→ **About this exercise**: Scan each line of the records for the word "screenshot" and extract the ones that have it.

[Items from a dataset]
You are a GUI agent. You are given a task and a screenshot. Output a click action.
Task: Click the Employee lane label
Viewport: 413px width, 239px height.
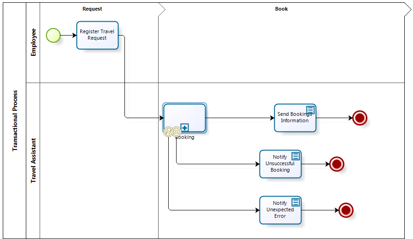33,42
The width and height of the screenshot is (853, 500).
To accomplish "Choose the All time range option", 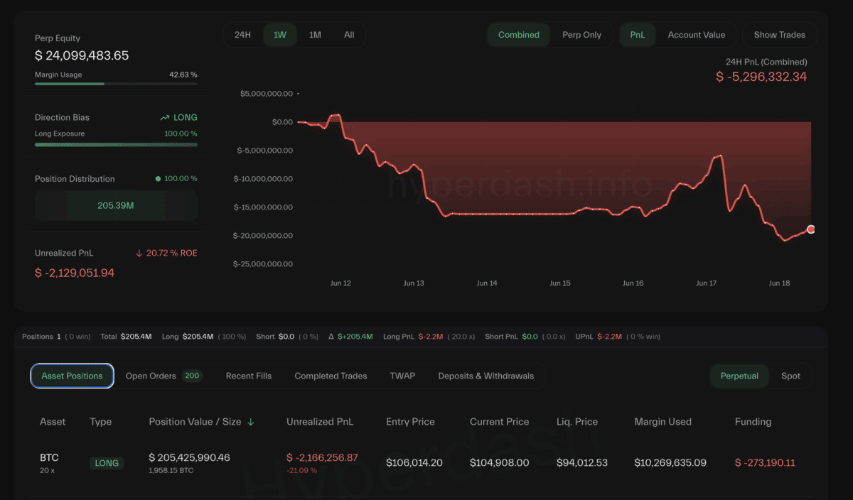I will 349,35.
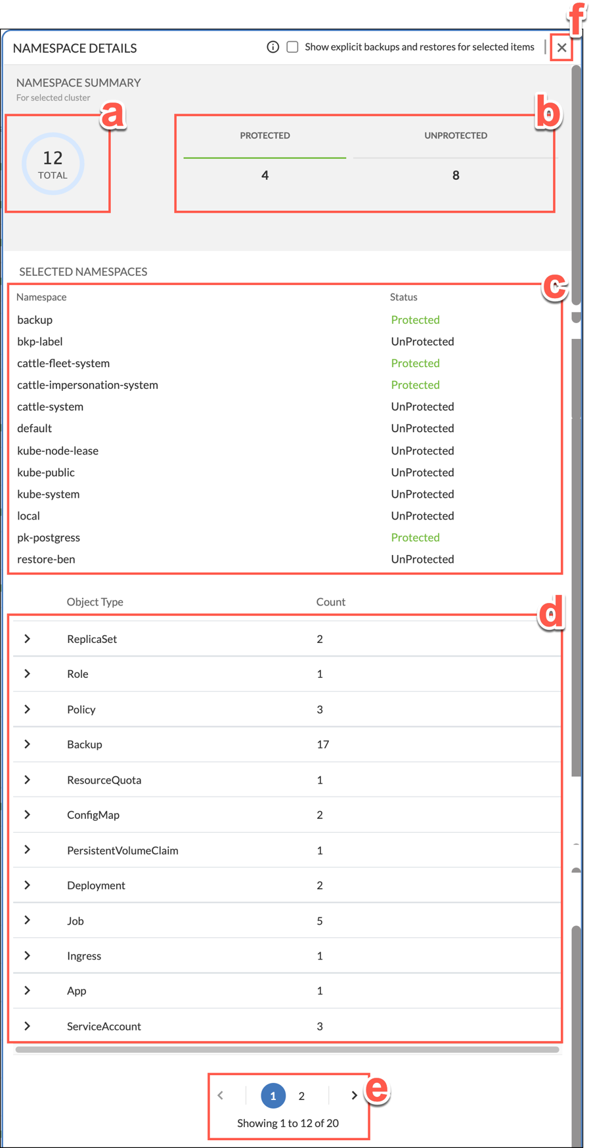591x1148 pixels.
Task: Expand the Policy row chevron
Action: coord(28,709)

→ **Output for this task**:
You are a GUI agent. You are given a task and a screenshot. Output a click action.
The width and height of the screenshot is (853, 500).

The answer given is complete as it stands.